◆ **Problem requirements**:
Nothing but the lines from the one with "Given: Open the Twitter info circle icon" through the final line of the entries should appear in the answer, copied exactly and without pictures.

◆ **Given information**:
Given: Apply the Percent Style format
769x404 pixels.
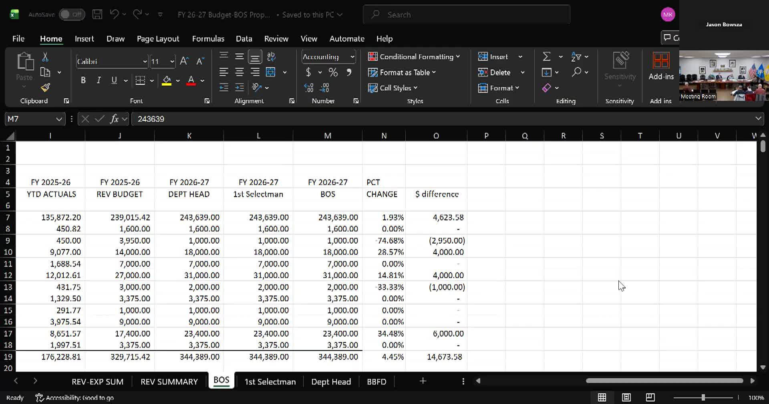Looking at the screenshot, I should click(333, 73).
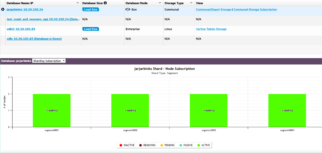Click the Eon mode icon
Image resolution: width=322 pixels, height=153 pixels.
[x=128, y=9]
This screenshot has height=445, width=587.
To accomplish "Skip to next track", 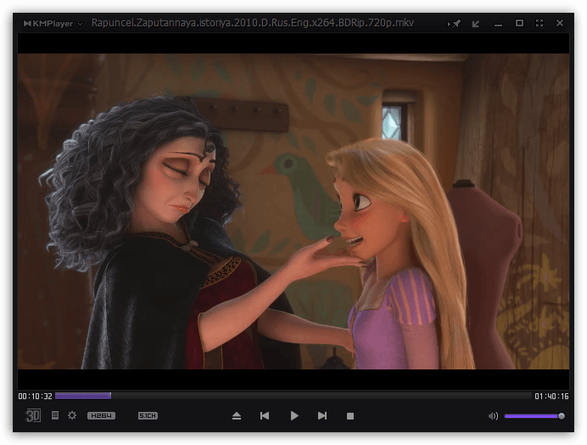I will [x=322, y=416].
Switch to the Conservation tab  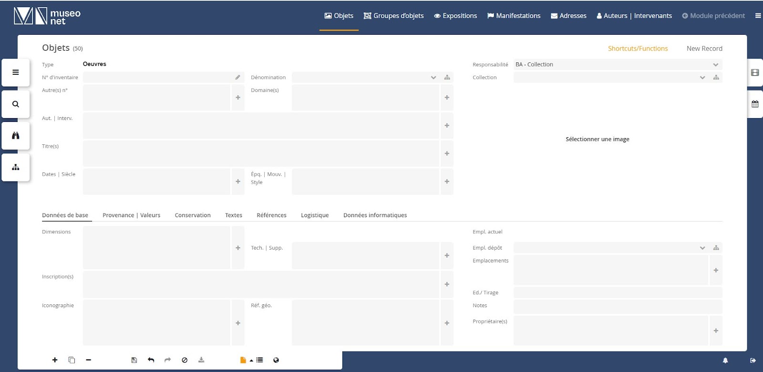(x=193, y=215)
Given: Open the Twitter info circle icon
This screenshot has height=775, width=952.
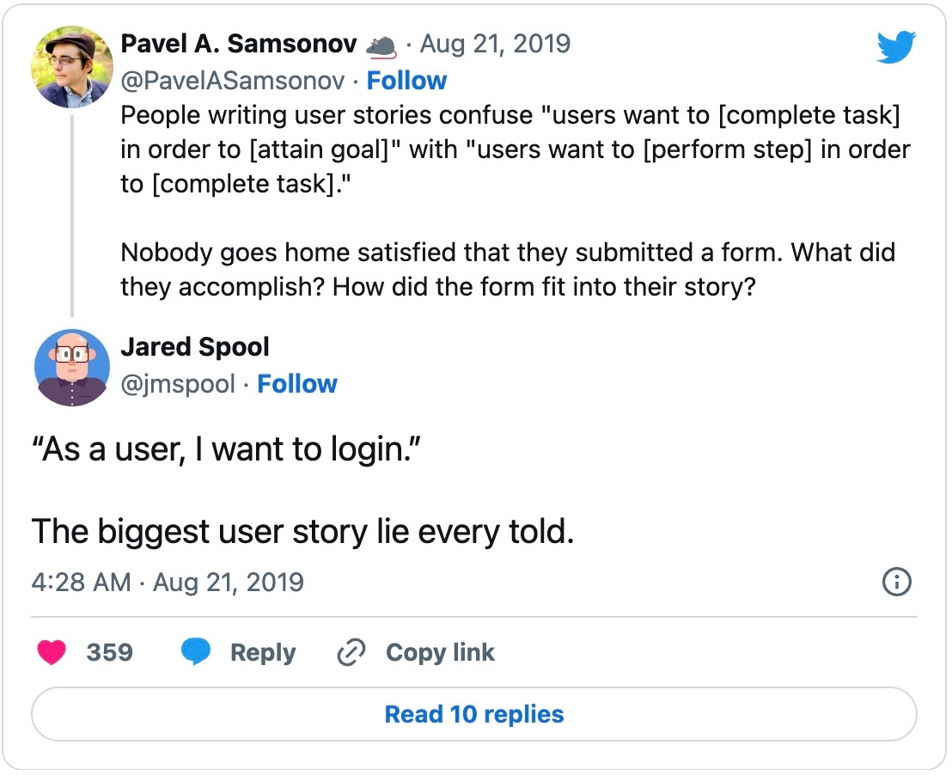Looking at the screenshot, I should point(897,583).
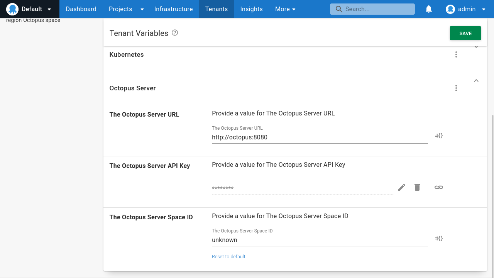Open the Projects dropdown arrow
This screenshot has height=278, width=494.
pos(142,9)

◆ **Task response**:
Given: Open the Twitter info circle icon
This screenshot has height=775, width=952.
Looking at the screenshot, I should point(897,583).
Open the Projects dropdown arrow
This screenshot has height=278, width=494.
pos(142,9)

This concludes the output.